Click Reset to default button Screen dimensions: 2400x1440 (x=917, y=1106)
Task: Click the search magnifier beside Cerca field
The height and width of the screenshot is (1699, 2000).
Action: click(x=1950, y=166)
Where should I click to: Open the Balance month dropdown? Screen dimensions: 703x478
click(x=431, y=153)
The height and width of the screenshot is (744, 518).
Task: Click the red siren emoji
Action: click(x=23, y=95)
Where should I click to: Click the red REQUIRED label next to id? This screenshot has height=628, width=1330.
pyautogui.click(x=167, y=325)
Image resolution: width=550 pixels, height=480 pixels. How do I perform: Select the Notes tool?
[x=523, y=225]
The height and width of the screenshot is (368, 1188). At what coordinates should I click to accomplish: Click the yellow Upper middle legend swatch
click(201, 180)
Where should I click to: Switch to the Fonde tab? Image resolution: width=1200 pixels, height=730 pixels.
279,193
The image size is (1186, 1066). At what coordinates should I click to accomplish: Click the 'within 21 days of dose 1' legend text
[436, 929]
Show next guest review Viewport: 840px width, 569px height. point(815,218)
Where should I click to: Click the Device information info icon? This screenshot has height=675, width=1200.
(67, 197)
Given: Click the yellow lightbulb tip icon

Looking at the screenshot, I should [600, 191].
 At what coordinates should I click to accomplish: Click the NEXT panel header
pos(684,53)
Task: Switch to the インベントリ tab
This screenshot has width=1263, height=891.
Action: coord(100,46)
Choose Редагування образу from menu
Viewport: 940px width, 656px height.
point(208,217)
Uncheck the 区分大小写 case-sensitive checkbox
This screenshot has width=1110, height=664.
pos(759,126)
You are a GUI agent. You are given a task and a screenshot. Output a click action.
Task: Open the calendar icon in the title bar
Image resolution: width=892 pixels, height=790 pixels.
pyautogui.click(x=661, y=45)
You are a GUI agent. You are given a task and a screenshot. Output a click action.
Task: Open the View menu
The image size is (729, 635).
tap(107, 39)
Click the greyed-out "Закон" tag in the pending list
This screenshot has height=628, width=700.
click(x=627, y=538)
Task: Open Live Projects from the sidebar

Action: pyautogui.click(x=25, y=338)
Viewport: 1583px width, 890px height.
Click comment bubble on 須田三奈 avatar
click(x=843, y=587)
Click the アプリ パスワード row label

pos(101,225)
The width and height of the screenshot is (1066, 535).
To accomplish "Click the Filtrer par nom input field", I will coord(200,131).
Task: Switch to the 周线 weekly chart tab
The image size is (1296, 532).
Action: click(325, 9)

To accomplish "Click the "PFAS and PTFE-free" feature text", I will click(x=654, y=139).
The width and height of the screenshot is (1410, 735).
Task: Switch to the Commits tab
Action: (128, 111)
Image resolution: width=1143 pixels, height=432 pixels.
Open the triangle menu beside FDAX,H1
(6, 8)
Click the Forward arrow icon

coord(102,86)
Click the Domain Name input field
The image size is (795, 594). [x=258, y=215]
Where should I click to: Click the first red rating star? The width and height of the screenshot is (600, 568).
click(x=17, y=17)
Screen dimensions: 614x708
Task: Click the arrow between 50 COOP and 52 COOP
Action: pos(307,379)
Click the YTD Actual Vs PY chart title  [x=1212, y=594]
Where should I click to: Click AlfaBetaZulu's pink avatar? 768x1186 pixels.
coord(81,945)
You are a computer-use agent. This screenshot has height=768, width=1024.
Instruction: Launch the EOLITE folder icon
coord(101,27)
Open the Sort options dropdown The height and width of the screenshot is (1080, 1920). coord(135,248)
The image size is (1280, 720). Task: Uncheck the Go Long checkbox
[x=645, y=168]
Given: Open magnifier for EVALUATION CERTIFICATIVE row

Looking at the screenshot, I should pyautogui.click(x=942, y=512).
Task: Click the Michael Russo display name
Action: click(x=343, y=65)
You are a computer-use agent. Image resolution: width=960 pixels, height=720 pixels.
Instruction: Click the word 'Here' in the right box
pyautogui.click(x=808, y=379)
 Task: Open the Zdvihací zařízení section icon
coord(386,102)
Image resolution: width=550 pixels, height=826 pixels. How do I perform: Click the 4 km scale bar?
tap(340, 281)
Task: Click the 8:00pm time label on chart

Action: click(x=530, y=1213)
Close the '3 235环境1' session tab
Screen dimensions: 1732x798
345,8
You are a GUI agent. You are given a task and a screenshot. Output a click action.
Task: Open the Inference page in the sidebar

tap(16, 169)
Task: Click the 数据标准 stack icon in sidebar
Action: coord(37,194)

+-------+

- **What the task requires**: Nothing in the records should be altered when they are written out again.

- **Response**:
Click Reset to default button Screen dimensions: 2400x1440 (x=917, y=1106)
Task: Click the search magnifier beside Cerca field
The height and width of the screenshot is (1699, 2000).
Action: click(x=1950, y=166)
Where should I click to: Open the Balance month dropdown? Screen dimensions: 703x478
click(x=431, y=153)
The height and width of the screenshot is (744, 518).
Task: Click the red siren emoji
Action: click(x=23, y=95)
Where should I click to: Click the red REQUIRED label next to id? This screenshot has height=628, width=1330.
pyautogui.click(x=167, y=325)
Image resolution: width=550 pixels, height=480 pixels. How do I perform: Select the Notes tool?
[x=523, y=225]
The height and width of the screenshot is (368, 1188). At what coordinates should I click to accomplish: Click the yellow Upper middle legend swatch
click(201, 180)
Where should I click to: Switch to the Fonde tab? Image resolution: width=1200 pixels, height=730 pixels.
279,193
The image size is (1186, 1066). At what coordinates should I click to accomplish: Click the 'within 21 days of dose 1' legend text
[436, 929]
Show next guest review Viewport: 840px width, 569px height. point(815,218)
Where should I click to: Click the Device information info icon? This screenshot has height=675, width=1200.
(67, 197)
Given: Click the yellow lightbulb tip icon

Looking at the screenshot, I should [600, 191].
 At what coordinates should I click to accomplish: Click the NEXT panel header
pos(684,53)
Task: Switch to the インベントリ tab
This screenshot has width=1263, height=891.
Action: coord(100,46)
Choose Редагування образу from menu
Viewport: 940px width, 656px height.
point(208,217)
Uncheck the 区分大小写 case-sensitive checkbox
This screenshot has width=1110, height=664.
pos(759,126)
You are a GUI agent. You are given a task and a screenshot. Output a click action.
Task: Open the calendar icon in the title bar
Image resolution: width=892 pixels, height=790 pixels.
pyautogui.click(x=661, y=45)
You are a GUI agent. You are given a task and a screenshot. Output a click action.
Task: Open the View menu
The image size is (729, 635).
tap(107, 39)
Click the greyed-out "Закон" tag in the pending list
This screenshot has height=628, width=700.
click(x=627, y=538)
Task: Open Live Projects from the sidebar

Action: pyautogui.click(x=25, y=338)
Viewport: 1583px width, 890px height.
Click comment bubble on 須田三奈 avatar
click(x=843, y=587)
Click the アプリ パスワード row label

pos(101,225)
The width and height of the screenshot is (1066, 535).
To accomplish "Click the Filtrer par nom input field", I will coord(200,131).
Task: Switch to the 周线 weekly chart tab
The image size is (1296, 532).
Action: click(325, 9)

To accomplish "Click the "PFAS and PTFE-free" feature text", I will click(x=654, y=139).
The width and height of the screenshot is (1410, 735).
Task: Switch to the Commits tab
Action: (128, 111)
Image resolution: width=1143 pixels, height=432 pixels.
Open the triangle menu beside FDAX,H1
(6, 8)
Click the Forward arrow icon

coord(102,86)
Click the Domain Name input field
The image size is (795, 594). [x=258, y=215]
Where should I click to: Click the first red rating star? The width and height of the screenshot is (600, 568).
click(x=17, y=17)
Screen dimensions: 614x708
Task: Click the arrow between 50 COOP and 52 COOP
Action: pos(307,379)
Click the YTD Actual Vs PY chart title  [x=1212, y=594]
Where should I click to: Click AlfaBetaZulu's pink avatar? 768x1186 pixels.
coord(81,945)
You are a computer-use agent. This screenshot has height=768, width=1024.
Instruction: Launch the EOLITE folder icon
coord(101,27)
Open the Sort options dropdown The height and width of the screenshot is (1080, 1920). coord(135,248)
The image size is (1280, 720). Task: Uncheck the Go Long checkbox
[x=645, y=168]
Given: Open magnifier for EVALUATION CERTIFICATIVE row

Looking at the screenshot, I should pyautogui.click(x=942, y=512).
Task: Click the Michael Russo display name
Action: click(x=343, y=65)
You are a computer-use agent. Image resolution: width=960 pixels, height=720 pixels.
Instruction: Click the word 'Here' in the right box
pyautogui.click(x=808, y=379)
 Task: Open the Zdvihací zařízení section icon
coord(386,102)
Image resolution: width=550 pixels, height=826 pixels. How do I perform: Click the 4 km scale bar?
tap(340, 281)
Task: Click the 8:00pm time label on chart

Action: click(x=530, y=1213)
Close the '3 235环境1' session tab
Screen dimensions: 1732x798
345,8
You are a GUI agent. You are given a task and a screenshot. Output a click action.
Task: Open the Inference page in the sidebar

tap(16, 169)
Task: Click the 数据标准 stack icon in sidebar
Action: coord(37,194)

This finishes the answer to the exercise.